Luego vino Una novia en cada puerto ( A Girl in Every Port , 1928), película doblemente interesante por suponer, no sólo un paso más en la decantación del personaje femenino que hoy asociamos a Brooks, sino también la primera obra significativa de Howard Hawks, en la que enuncia uno de los temas más característicos de su cine: el afecto entre hombres, entendido como lealtad en un marco de mutua emulación en el que las mujeres suelen ser percibidas como intrusas, cuando no como fuente de conflicto. El protagonista de Una novia en cada puerto , un marino mercante interpretado por Victor McLaglen, es, como da a entender el título de la película, un despreocupado seductor que encuentra amores fáciles y venales en cada puerto que toca.

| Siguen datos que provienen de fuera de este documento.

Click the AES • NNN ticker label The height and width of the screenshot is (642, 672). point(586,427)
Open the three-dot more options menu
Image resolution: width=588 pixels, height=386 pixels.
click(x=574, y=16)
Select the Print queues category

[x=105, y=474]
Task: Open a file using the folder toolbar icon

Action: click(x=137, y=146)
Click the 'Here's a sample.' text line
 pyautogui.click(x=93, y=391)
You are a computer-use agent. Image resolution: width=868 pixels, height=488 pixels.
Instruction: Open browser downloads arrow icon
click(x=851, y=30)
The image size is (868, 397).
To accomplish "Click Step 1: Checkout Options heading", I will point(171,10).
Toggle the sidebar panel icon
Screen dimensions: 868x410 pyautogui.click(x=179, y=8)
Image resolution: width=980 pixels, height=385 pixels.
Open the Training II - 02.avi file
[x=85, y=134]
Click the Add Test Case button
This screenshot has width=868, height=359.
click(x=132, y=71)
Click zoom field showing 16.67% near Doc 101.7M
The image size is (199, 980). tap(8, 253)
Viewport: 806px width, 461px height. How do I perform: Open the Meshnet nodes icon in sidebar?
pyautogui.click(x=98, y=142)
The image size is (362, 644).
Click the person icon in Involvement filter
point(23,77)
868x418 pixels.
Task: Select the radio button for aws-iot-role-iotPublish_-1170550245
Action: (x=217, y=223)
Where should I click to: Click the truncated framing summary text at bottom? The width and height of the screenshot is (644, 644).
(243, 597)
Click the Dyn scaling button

Cuando el despreocupado marino constata que muchas de esas chicas han conocido previamente a otro marino (Robert Armstrong) de trayectoria similar, cuyo emblema llevan tatuado, la irritación que este hecho le provoca irá dando paso poco a poco a una creciente curiosidad. Cuando ambos hombres se encuentran, inevitablemente surgirá entre ellos una inquebrantable amistad, puesta a prueba en infinidad de hazañas tabernarias, roces con la policía y otros lances de hombría despreocupada y ruda.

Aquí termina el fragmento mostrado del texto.